INVESTING ACTIVITIES PROVIDED $13,105,000 of cash in the three months ended
March 31, 2005 as $19,073,000 of proceeds after commissions and closing costs
were received upon the sales of: a) 9221 Quivira office building on February 1,
2005 for $1,092,000, b) 811 Main Building and Garage on February 28,2005 for
$10,739,000, and c) 9th and Walnut Garage on March 24, 2005 for $7,242,000,
which were partially offset by capital expenditures of $5,968,000. The major
capital expenditure was the purchase of two 2-story office buildings in Liberty,
MO on March 2, 2005 for $5,500,000.
FINANCING ACTIVITIES utilized $13,967,000 in the three months ended March 31,
2005. Activity in 2005 included $5,348,162 of mortgages notes pay offs upon the
sales of properties which combined with $685,699 of normal monthly payments on
other mortgage notes total $6,033,861 of principal payments on Mortgage Notes.
On February 1, 2005, upon the sale of the 9221 Quivira office building, the
Company paid off a mortgage note that had an outstanding balance of $853,084. On
February 28, 2005, upon the sale of the 811 Main Building and Garage, the
10
Company paid off a mortgage note that had an outstanding balance of $4,495,078
and paid a 4.5% prepayment penalty of $202,000.
Activity in 2005 also includes $2,400,000 of principal payments on Construction
Loans.
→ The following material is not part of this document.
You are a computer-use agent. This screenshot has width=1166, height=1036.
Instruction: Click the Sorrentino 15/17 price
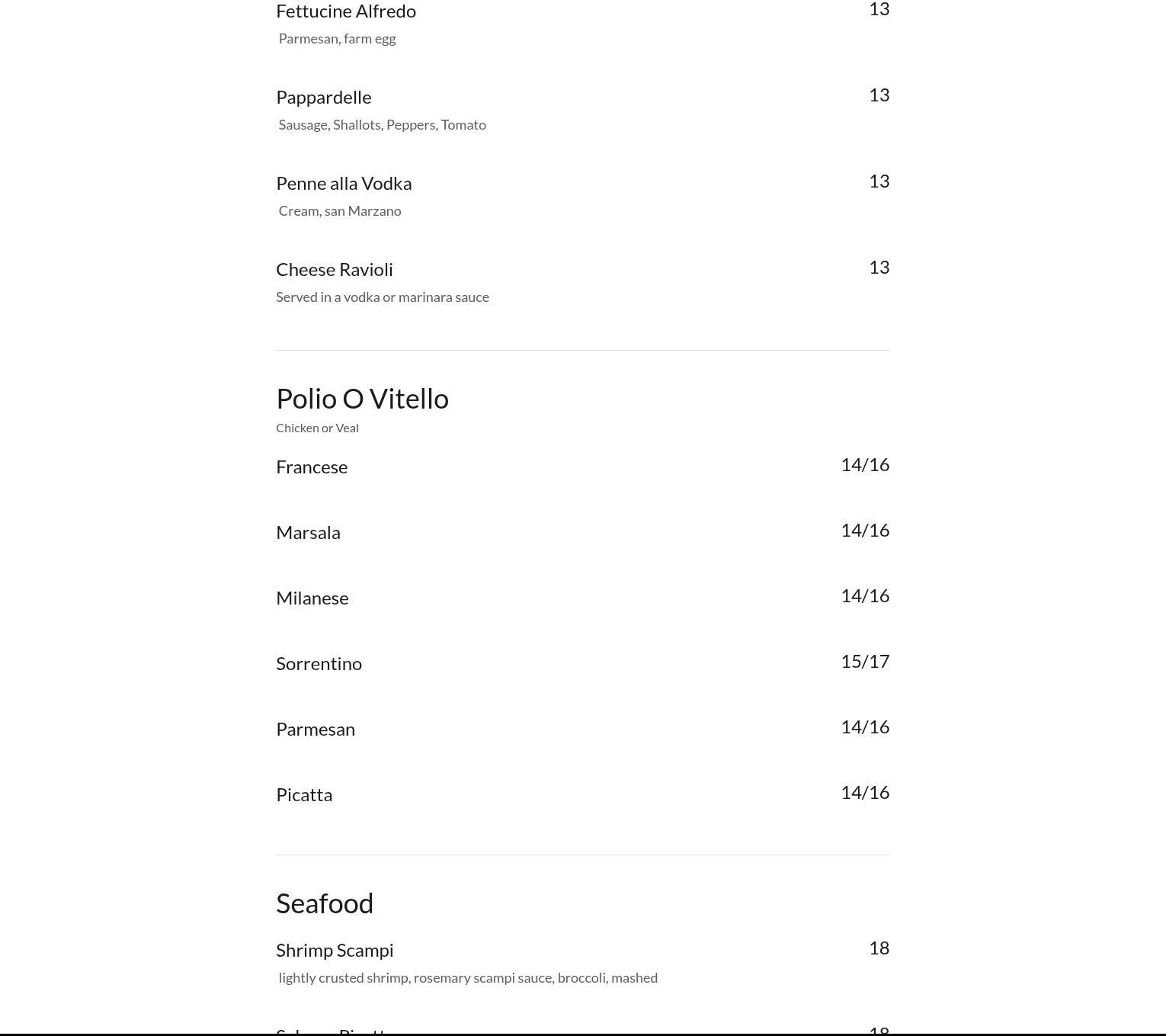click(865, 662)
On March 24, 2005, upon the sale of the 9th and Walnut Garage, the
Company paid off the $2,400,000 construction loan with Commerce Bank, N.A.
The Line of Credit, which had a balance of $5,533,000 at December 31, 2004, had
no outstanding balance at March 31, 2005. The decrease is due to the $5,623,000
of net cash received in connection with the sales of 9221 Quivira office
building, 811 Main Building and Garage, and the 9th and Walnut Garage and the
purchase of One and Two Liberty Plaza in Liberty, Missouri. The sales proceeds
of $19,073,000 were used to pay off mortgage and construction loans of
$7,748,000 and to pay a pre-payment penalty of $202,000, leaving net cash
received from the three sales of $11,123,000. Of that amount, $5,500,000 was
utilized to purchase One and Two Liberty Plaza in Liberty, Missouri, with the
remaining $5,623,000 utilized primarily to pay-down the Line of Credit.
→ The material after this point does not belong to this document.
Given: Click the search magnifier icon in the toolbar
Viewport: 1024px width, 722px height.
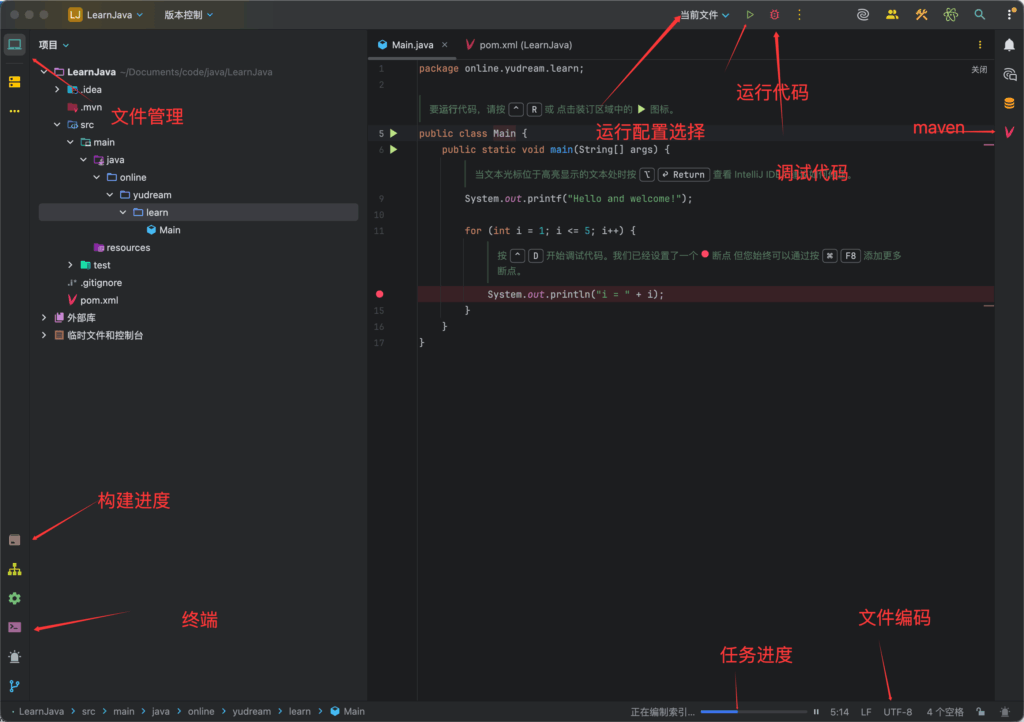Looking at the screenshot, I should (980, 15).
Management believes that the Company's current combination of liquidity, capital
resources and borrowing capabilities will be adequate for its existing
operations during fiscal 2005. The Company did not experience liquidity problems
during the quarter ended March 31, 2005. The Company does not anticipate any
deficiencies in meeting its liquidity needs. The availability under the
$18,500,000 Line of Credit along with cash provided from operations will give
the Company adequate resources to meet the Company's cash requirements during
2005. If necessary, the Company has adequate resources to collateralize
additional financing. The Company had cash on hand of $1,395,000 at March 31,
2005.
The Company's revenues are primarily based on lease contracts, none of which are
deemed to be materially at risk.
CONTRACTUAL CASH OBLIGATIONS AND OTHER COMMERCIAL COMMITMENTS
There have been no material changes to the Registrant's contractual cash
obligations and other commercial commitments from amounts disclosed in its
Annual Report on Form 10-K for the year ended December 31, 2004, except for the
$7,748,000 of loan payoffs, discussed above, associated with the sales of 9221
Quivira office building, 811 Main Building and Garage and the 9th and Walnut
Garage, which are no longer contractual cash obligations at March 31, 2005.
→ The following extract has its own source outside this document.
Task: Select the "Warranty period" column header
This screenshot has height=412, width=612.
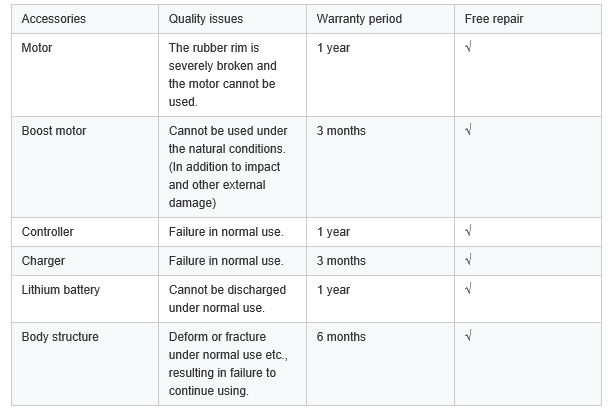Action: point(357,19)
CRITICAL ACCOUNTING POLICIES
Revenue Recognition
The Company derives its revenue primarily from two sources: 1) rent from leases
of real property, and 2) management and service fees from real property leased
and managed. Rental revenue is recognized on a straight-line basis over the term
of individual non-cancellable operating leases. The recognition of scheduled
rent increases on a straight-line basis results in
11
the recognition of receivables from tenants. Such receivables were $1,730,301
and $1,386,813 at March 31, 2005 and 2004, respectively. Lease agreements
generally do not provide for contingent rents. If amounts are received from
tenants upon early termination of leases, the amounts are recorded when received
as a reduction of lease receivables to the extent there is an associated
straight-line rent receivable, with the remainder recorded as income. Management
and service fees are recognized as a percentage of revenues on managed
properties as earned over the terms of the related management agreements.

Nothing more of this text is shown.